## Task instructions
Extract every one of the items below verbatim, reproducing each line without any change.

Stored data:

»»

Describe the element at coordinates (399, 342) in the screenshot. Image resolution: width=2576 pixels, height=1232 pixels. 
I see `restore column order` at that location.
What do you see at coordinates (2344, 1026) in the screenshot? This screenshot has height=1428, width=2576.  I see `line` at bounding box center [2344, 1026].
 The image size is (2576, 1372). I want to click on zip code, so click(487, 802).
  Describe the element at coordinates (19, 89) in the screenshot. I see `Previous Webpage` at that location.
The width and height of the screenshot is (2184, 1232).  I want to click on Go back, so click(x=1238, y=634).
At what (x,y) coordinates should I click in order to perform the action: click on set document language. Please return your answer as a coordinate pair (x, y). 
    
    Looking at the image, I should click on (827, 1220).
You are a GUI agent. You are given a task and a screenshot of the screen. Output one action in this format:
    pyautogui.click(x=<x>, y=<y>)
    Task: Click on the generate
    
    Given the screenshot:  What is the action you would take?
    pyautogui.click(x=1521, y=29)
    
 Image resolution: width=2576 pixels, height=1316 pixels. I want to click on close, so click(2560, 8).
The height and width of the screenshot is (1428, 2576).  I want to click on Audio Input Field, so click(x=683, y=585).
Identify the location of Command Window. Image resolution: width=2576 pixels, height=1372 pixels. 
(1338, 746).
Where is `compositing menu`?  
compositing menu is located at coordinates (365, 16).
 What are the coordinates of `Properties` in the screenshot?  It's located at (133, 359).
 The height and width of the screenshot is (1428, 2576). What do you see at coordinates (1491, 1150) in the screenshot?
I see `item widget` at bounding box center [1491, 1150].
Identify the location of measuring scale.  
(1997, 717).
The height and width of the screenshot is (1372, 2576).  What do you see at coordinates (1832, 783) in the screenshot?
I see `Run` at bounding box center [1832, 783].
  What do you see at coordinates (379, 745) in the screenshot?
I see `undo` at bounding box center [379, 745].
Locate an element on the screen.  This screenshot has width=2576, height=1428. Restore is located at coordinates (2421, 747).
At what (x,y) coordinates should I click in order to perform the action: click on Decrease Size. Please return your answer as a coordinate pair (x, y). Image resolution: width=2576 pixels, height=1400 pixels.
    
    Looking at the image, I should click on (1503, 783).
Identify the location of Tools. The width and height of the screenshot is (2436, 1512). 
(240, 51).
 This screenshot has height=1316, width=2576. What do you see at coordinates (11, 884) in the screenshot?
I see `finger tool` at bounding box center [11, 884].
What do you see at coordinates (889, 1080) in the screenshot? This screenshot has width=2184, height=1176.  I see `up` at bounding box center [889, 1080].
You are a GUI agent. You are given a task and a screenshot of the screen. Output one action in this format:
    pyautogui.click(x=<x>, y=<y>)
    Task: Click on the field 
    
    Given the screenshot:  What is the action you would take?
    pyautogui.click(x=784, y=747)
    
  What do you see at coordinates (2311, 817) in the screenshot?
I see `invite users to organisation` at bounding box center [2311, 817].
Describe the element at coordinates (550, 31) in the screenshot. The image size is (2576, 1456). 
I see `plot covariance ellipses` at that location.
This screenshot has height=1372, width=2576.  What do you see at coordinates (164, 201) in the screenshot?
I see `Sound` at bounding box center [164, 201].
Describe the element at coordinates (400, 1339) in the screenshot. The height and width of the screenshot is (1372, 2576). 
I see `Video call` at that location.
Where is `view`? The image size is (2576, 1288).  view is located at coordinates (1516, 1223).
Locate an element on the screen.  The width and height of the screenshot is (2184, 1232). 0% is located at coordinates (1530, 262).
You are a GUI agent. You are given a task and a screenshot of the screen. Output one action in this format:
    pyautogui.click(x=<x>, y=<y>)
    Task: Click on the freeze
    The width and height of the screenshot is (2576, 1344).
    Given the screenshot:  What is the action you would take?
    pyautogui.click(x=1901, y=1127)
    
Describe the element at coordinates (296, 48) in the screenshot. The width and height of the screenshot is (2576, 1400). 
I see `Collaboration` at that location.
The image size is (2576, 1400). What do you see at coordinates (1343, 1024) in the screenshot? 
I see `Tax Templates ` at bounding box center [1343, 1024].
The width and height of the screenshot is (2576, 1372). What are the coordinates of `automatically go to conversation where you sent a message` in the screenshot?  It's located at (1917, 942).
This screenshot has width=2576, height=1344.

««

## The output
Describe the element at coordinates (399, 342) in the screenshot. Image resolution: width=2576 pixels, height=1232 pixels. 
I see `restore column order` at that location.
What do you see at coordinates (2344, 1026) in the screenshot? This screenshot has height=1428, width=2576.  I see `line` at bounding box center [2344, 1026].
 The image size is (2576, 1372). I want to click on zip code, so click(487, 802).
  Describe the element at coordinates (19, 89) in the screenshot. I see `Previous Webpage` at that location.
The width and height of the screenshot is (2184, 1232).  I want to click on Go back, so click(x=1238, y=634).
At what (x,y) coordinates should I click in order to perform the action: click on set document language. Please return your answer as a coordinate pair (x, y). 
    
    Looking at the image, I should click on (827, 1220).
You are a GUI agent. You are given a task and a screenshot of the screen. Output one action in this format:
    pyautogui.click(x=<x>, y=<y>)
    Task: Click on the generate
    
    Given the screenshot:  What is the action you would take?
    pyautogui.click(x=1521, y=29)
    
 Image resolution: width=2576 pixels, height=1316 pixels. I want to click on close, so click(2560, 8).
The height and width of the screenshot is (1428, 2576).  I want to click on Audio Input Field, so click(x=683, y=585).
Identify the location of Command Window. Image resolution: width=2576 pixels, height=1372 pixels. 
(1338, 746).
Where is `compositing menu`?  
compositing menu is located at coordinates (365, 16).
 What are the coordinates of `Properties` in the screenshot?  It's located at (133, 359).
 The height and width of the screenshot is (1428, 2576). What do you see at coordinates (1491, 1150) in the screenshot?
I see `item widget` at bounding box center [1491, 1150].
Identify the location of measuring scale.  
(1997, 717).
The height and width of the screenshot is (1372, 2576).  What do you see at coordinates (1832, 783) in the screenshot?
I see `Run` at bounding box center [1832, 783].
  What do you see at coordinates (379, 745) in the screenshot?
I see `undo` at bounding box center [379, 745].
Locate an element on the screen.  This screenshot has width=2576, height=1428. Restore is located at coordinates (2421, 747).
At what (x,y) coordinates should I click in order to perform the action: click on Decrease Size. Please return your answer as a coordinate pair (x, y). Image resolution: width=2576 pixels, height=1400 pixels.
    
    Looking at the image, I should click on (1503, 783).
Identify the location of Tools. The width and height of the screenshot is (2436, 1512). 
(240, 51).
 This screenshot has height=1316, width=2576. What do you see at coordinates (11, 884) in the screenshot?
I see `finger tool` at bounding box center [11, 884].
What do you see at coordinates (889, 1080) in the screenshot? This screenshot has width=2184, height=1176.  I see `up` at bounding box center [889, 1080].
You are a GUI agent. You are given a task and a screenshot of the screen. Output one action in this format:
    pyautogui.click(x=<x>, y=<y>)
    Task: Click on the field 
    
    Given the screenshot:  What is the action you would take?
    pyautogui.click(x=784, y=747)
    
  What do you see at coordinates (2311, 817) in the screenshot?
I see `invite users to organisation` at bounding box center [2311, 817].
Describe the element at coordinates (550, 31) in the screenshot. The image size is (2576, 1456). 
I see `plot covariance ellipses` at that location.
This screenshot has height=1372, width=2576.  What do you see at coordinates (164, 201) in the screenshot?
I see `Sound` at bounding box center [164, 201].
Describe the element at coordinates (400, 1339) in the screenshot. The height and width of the screenshot is (1372, 2576). 
I see `Video call` at that location.
Where is `view`? The image size is (2576, 1288).  view is located at coordinates (1516, 1223).
Locate an element on the screen.  The width and height of the screenshot is (2184, 1232). 0% is located at coordinates (1530, 262).
You are a GUI agent. You are given a task and a screenshot of the screen. Output one action in this format:
    pyautogui.click(x=<x>, y=<y>)
    Task: Click on the freeze
    The width and height of the screenshot is (2576, 1344).
    Given the screenshot:  What is the action you would take?
    pyautogui.click(x=1901, y=1127)
    
Describe the element at coordinates (296, 48) in the screenshot. The width and height of the screenshot is (2576, 1400). 
I see `Collaboration` at that location.
The image size is (2576, 1400). What do you see at coordinates (1343, 1024) in the screenshot? 
I see `Tax Templates ` at bounding box center [1343, 1024].
The width and height of the screenshot is (2576, 1372). What are the coordinates of `automatically go to conversation where you sent a message` in the screenshot?  It's located at (1917, 942).
This screenshot has width=2576, height=1344.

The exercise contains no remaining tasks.